How should Technology be taught in a 21st Century School?

The contrast in the way technology is taught in schools in the UK and USA is fascinating.

England: From September 2013 onwards, a new “computing” curriculum was introduced in the UK, focusing on teaching coding, algorithms and debugging, among other topics. The curriculum, according to the then Education Secretary, Michael Gove, “teaches children computer science, information technology and digital literacy: teaching them how to code, and how to create their own programs; not just how to work a computer, but how a computer works and how to make it work for you.” The focus on these skills has been received favourably by many in the Technology industry who see the new curriculum model as an innovative way of closing the “skills gap” between the ever-increasing jobs available in the industry and the number of people qualified to fill them. This appears to be a minimal educational objective and seems to reduce children to mere “means of production” for a future society. Furthermore, the skills taught are not obviously transferable, and many might argue they will be obsolete before the children of today enter the workforce of tomorrow.

USA: Technology Integration is a common model for teaching “computing” in the United States. This curriculum model, when implemented to its potential, has several advantages. Many schools have implemented “one to one” programs that ensure that every child has access to a device (often an iPad or MacBook.) Students carry these devices with them to all classes, and the expectation is that they will utilise them in all of their subject areas. To ensure that this is a reality, school’s employ technology specialists as “integrationists” who work alongside teachers and students to ensure that computers are an effective tool for learning. Perhaps the biggest strength of this approach to teaching computing is that technology is used in a multi-disciplinary fashion, and skills are acquired in a contextualised environment. For example, students might use Garage Band in Music lessons, iMovie in Drama class, Live Tweet from Social Studies or submit English homework via Google Drive. It is understood that not all teachers have the capacity to get the best from the technology they might have at their fingertips. Still, by working with an integrationist, they can hone their own computing skills whilst giving students real-world technology experiences.  To ensure that there is a benchmark of the expected standards that students reach in computing schools, use a set of Standards from the International Society for Technology in Education (ISTE). These Standards set out the skills and knowledge that students should develop at each grade level and enable schools to map their curriculum to permit the Standards to be met in a genuinely cross-curricular manner.

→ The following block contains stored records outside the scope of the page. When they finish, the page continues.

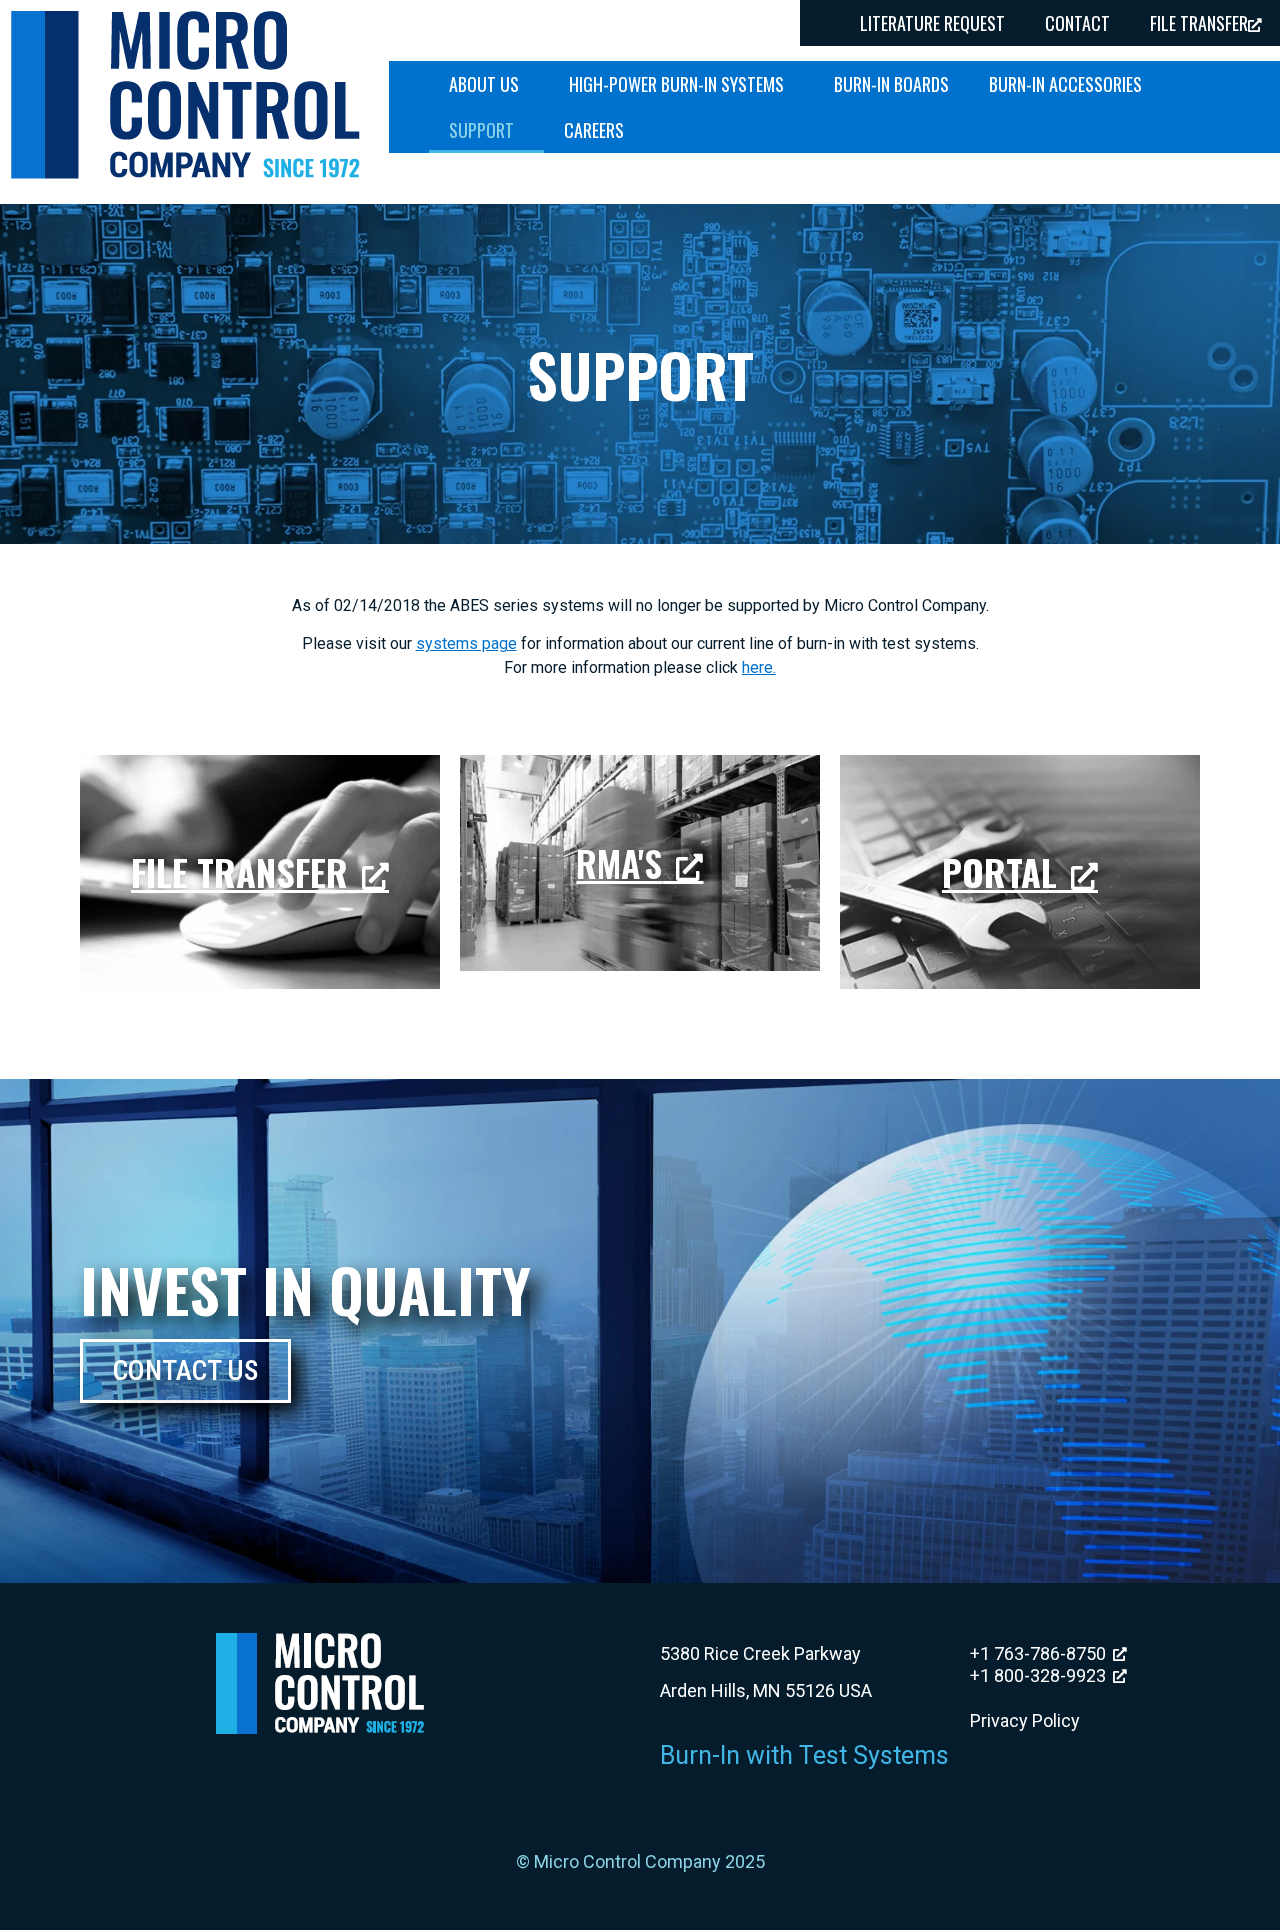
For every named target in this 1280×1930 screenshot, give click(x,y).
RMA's (619, 862)
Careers (594, 130)
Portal (999, 871)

The Technology Integration model is dependant upon effective implementation and skilled curriculum coordination. For students to develop their computing and technological competencies, teachers must be open to collaborating with integrationists and seeing them as partners in their planning and classrooms. There will always be Luddites who do not see the value of technology and/or do not think it is their role to teach students about technology. More often than not, the model works successfully and enables students to embrace technology in a powerful and meaningful way.

England: Proponents of the English curriculum model argue that learning coding and programming skills are almost akin to learning a modern foreign language or a musical instrument and encourages creativity in students. Some argue that it helps children think logically and develop skills that can be used in other curriculum areas. This may be true, and one does not deny that some exposure to coding and programming may be of educational value to students. Still, the same skills and knowledge can be mastered using a technology integration model that makes computing more relevant and reinforces a transference of knowledge and skills between “subjects” and enables young people to see “bigger pictures” that may permeate across traditional academic disciplines.

Having worked for years in the UK and more recently in an International School that has adopted a Technology Integration curriculum model, complemented by a “one to one” program, I firmly believe that the integrationist model is far more in tune with modern pedagogy and helps students to develop their skills in a multi-faceted manner that is far more relevant to the real world. Good curriculum coordination ensures that screen time is monitored and taught how to be safe and responsible digital citizens. That technology maintains its position as a fundamentally important tool for learning. For the teaching and utilisation of technology in education, I would suggest that UK educationalists learn from their counterparts in the USA.